▶ ENTRIES SUPPLIED

- - - - - - -

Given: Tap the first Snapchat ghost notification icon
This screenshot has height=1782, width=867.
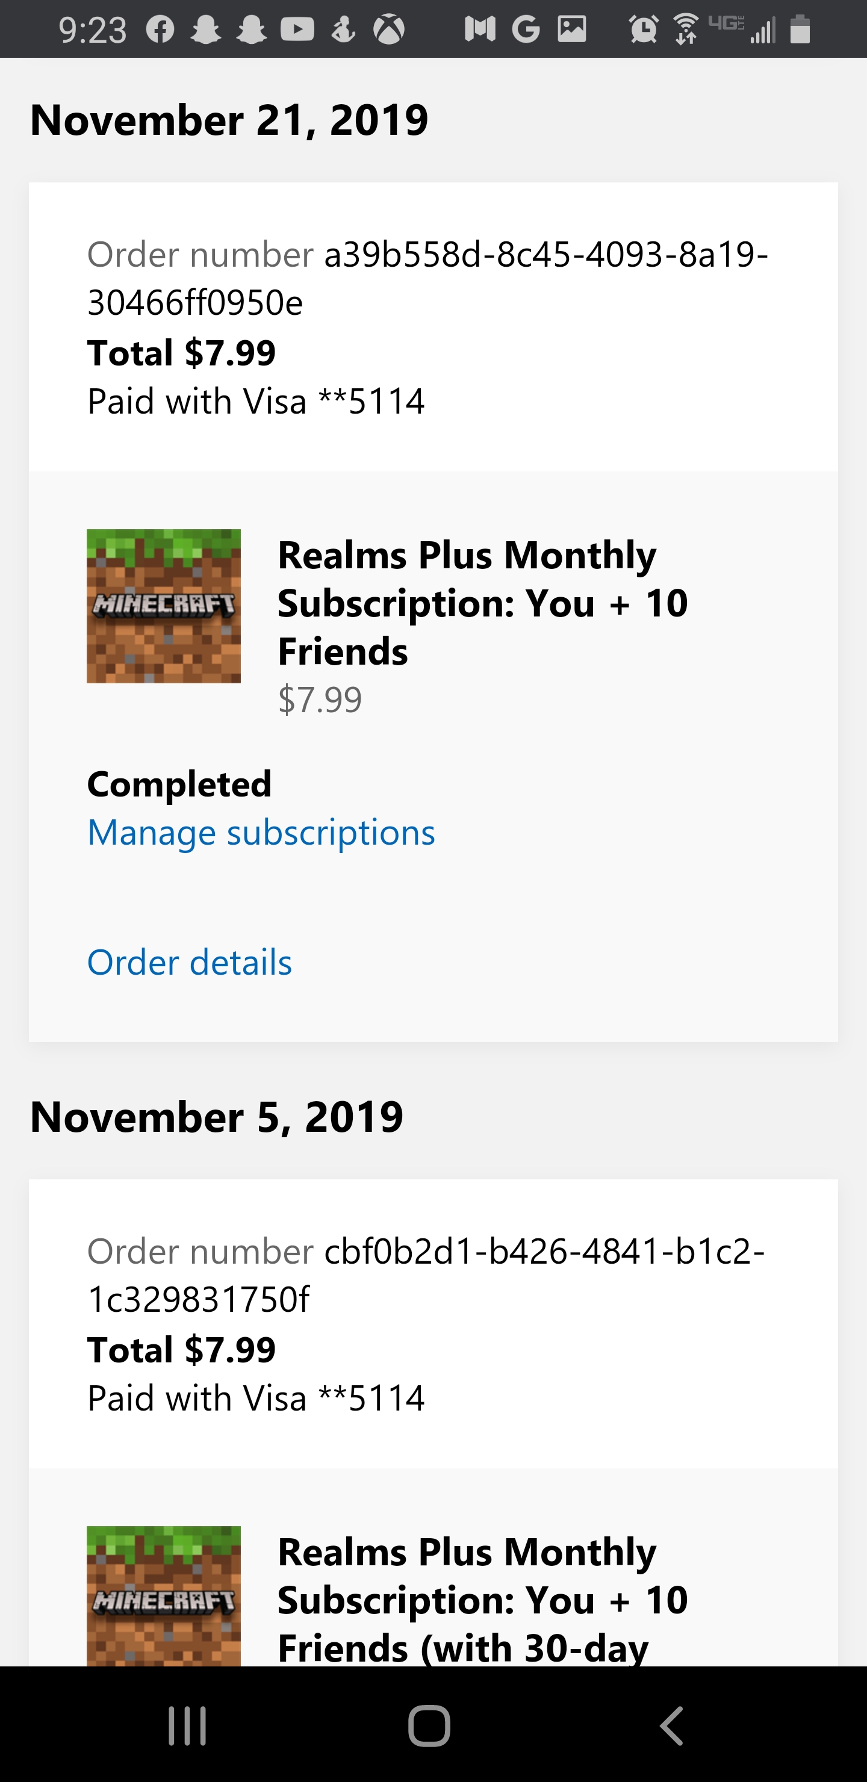Looking at the screenshot, I should coord(206,30).
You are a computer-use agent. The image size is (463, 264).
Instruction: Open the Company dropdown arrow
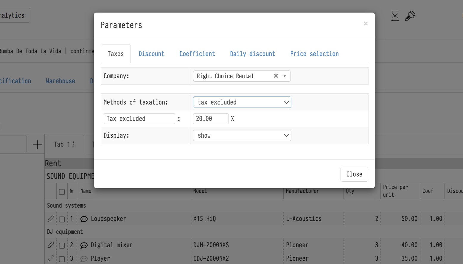(285, 76)
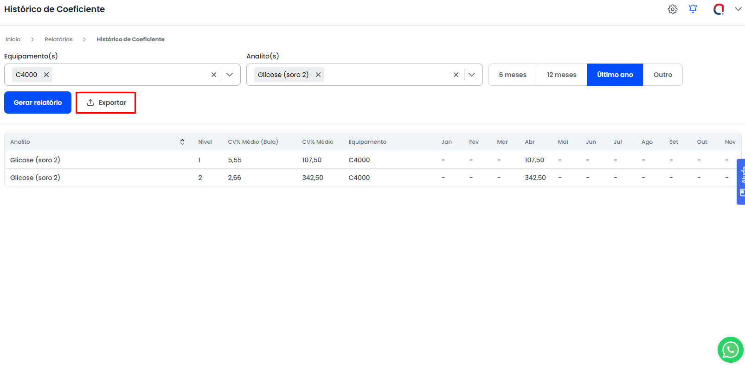Click the user profile logo avatar
This screenshot has height=365, width=745.
[719, 9]
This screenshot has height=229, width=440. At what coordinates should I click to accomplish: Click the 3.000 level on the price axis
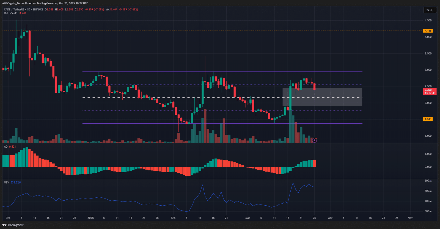pyautogui.click(x=428, y=70)
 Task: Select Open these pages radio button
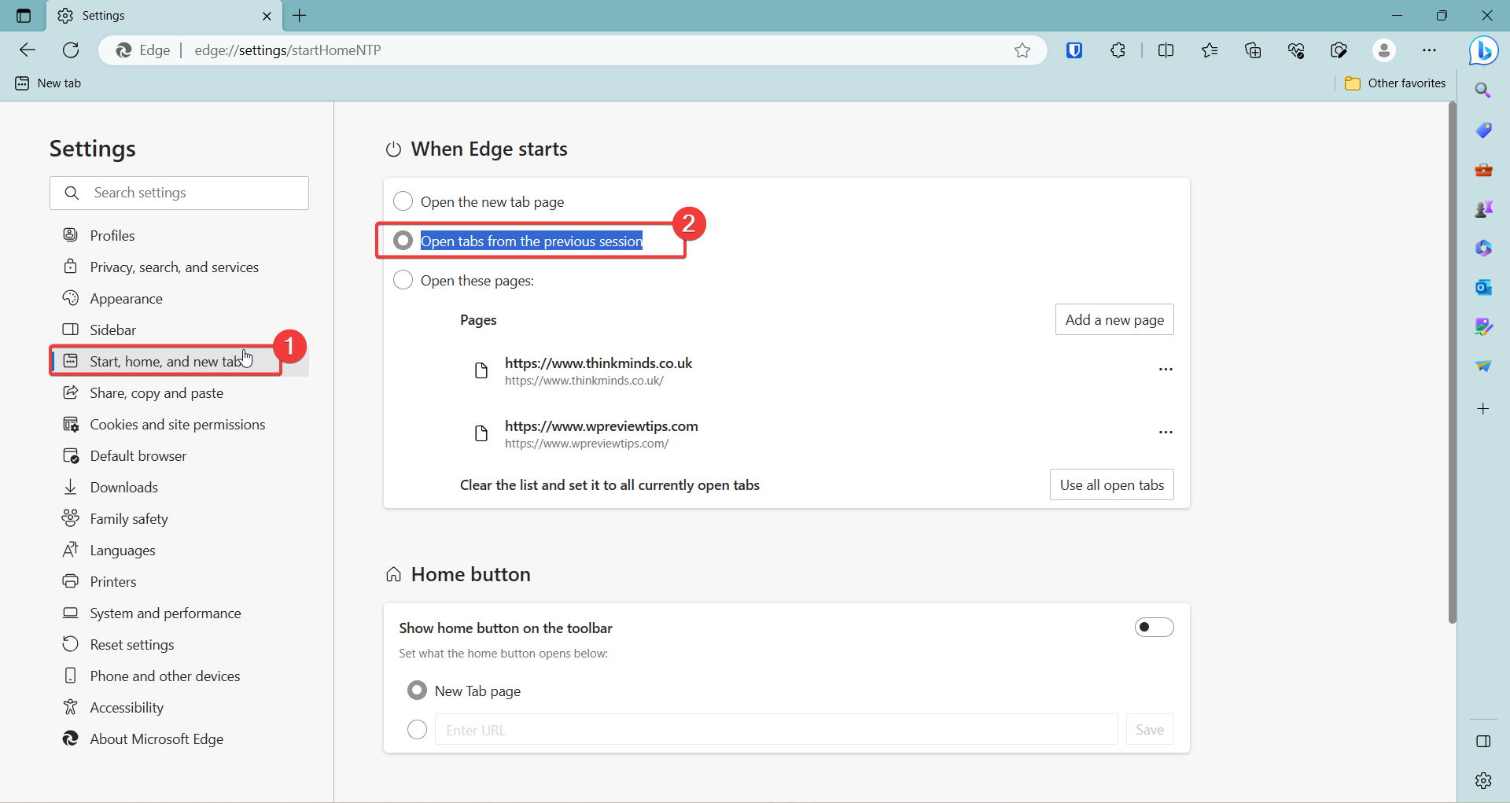tap(403, 280)
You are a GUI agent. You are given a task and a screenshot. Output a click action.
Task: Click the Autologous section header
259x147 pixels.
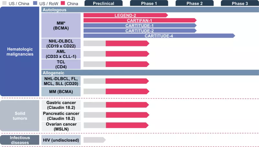(x=150, y=10)
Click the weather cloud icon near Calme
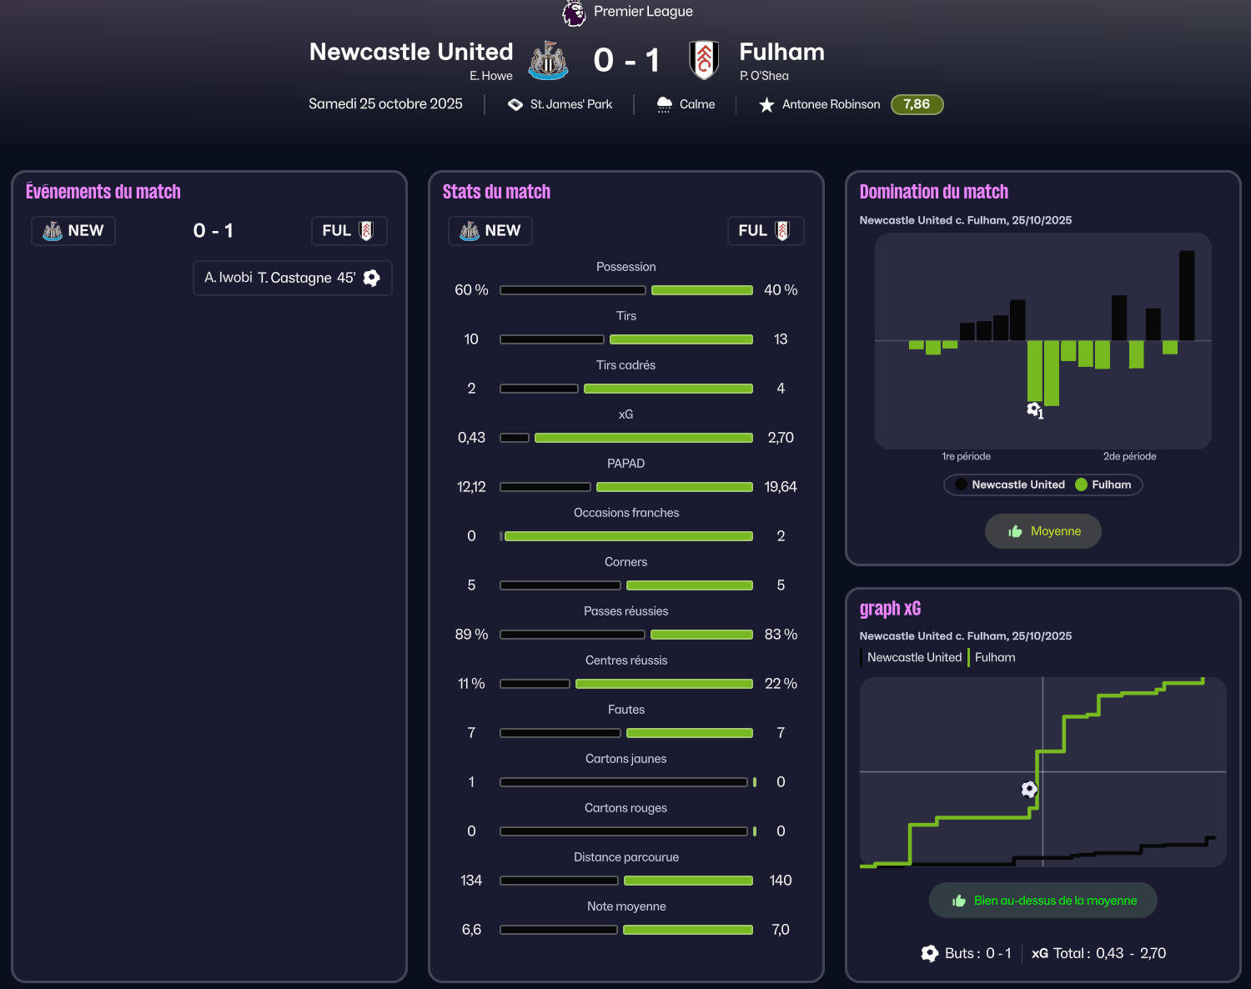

- - - - - - -

Copy every one of the records above word for word, and leave the pictures out of your copy.

Given: Tap the first Snapchat ghost notification icon
This screenshot has height=1782, width=867.
Looking at the screenshot, I should coord(206,30).
You are a computer-use agent. The image size is (463, 264).
Instruction: Open the Company dropdown arrow
(285, 76)
Click the user profile logo avatar
This screenshot has height=365, width=745.
[719, 9]
This screenshot has height=229, width=440. At what coordinates should I click to accomplish: Click the 3.000 level on the price axis
pyautogui.click(x=428, y=70)
 Task: Select Open these pages radio button
tap(403, 280)
You are a GUI agent. You are given a task and a screenshot. Output a click action.
Task: Click the Autologous section header
259x147 pixels.
(x=150, y=10)
Click the weather cloud icon near Calme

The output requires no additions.